Exercise: In the records below, find each line containing the word "Munich" and copy it.

Provided data:
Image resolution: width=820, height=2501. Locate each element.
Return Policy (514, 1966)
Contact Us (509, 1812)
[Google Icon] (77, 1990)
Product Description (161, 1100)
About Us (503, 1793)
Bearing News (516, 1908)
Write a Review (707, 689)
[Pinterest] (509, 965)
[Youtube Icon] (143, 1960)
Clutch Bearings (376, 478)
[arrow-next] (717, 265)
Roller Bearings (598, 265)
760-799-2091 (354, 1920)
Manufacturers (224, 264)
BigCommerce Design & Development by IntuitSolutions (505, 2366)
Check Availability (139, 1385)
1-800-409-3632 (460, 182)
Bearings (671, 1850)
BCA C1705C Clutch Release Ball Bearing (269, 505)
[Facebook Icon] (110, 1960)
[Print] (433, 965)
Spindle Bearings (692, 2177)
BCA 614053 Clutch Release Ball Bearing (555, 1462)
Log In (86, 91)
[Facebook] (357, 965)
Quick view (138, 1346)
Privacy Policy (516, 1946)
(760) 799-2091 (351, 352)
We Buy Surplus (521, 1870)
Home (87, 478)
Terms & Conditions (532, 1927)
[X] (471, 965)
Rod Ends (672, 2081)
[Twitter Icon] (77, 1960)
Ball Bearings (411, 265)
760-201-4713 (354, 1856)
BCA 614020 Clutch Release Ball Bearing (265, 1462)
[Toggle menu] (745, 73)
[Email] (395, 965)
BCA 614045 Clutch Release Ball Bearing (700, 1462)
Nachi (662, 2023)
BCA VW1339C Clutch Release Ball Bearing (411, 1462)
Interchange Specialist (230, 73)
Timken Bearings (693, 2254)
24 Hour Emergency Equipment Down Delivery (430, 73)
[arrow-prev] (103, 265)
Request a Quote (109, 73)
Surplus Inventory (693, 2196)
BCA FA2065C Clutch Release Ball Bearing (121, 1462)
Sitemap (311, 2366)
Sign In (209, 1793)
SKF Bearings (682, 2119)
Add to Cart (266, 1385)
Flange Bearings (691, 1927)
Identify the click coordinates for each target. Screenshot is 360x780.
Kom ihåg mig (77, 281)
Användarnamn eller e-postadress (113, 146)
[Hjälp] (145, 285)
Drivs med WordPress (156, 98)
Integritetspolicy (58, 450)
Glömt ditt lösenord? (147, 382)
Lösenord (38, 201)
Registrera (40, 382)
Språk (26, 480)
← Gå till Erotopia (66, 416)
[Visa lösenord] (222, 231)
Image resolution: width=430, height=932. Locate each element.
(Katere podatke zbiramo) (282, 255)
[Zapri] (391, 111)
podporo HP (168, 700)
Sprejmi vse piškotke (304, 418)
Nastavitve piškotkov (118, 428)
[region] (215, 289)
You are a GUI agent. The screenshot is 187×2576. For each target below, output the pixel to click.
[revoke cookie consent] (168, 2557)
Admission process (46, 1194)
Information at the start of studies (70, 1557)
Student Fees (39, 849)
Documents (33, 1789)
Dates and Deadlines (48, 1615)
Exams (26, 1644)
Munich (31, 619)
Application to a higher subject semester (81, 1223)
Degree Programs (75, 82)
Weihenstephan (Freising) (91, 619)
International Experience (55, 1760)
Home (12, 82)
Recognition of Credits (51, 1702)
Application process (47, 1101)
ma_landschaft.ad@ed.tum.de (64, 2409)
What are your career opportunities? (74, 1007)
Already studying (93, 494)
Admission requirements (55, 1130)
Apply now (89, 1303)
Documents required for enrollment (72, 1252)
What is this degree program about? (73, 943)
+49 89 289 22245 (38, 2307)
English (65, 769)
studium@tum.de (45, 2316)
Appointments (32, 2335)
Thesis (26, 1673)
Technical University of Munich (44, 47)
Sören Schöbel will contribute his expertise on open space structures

Solved problem:
Munich (31, 619)
Technical University of Munich (44, 47)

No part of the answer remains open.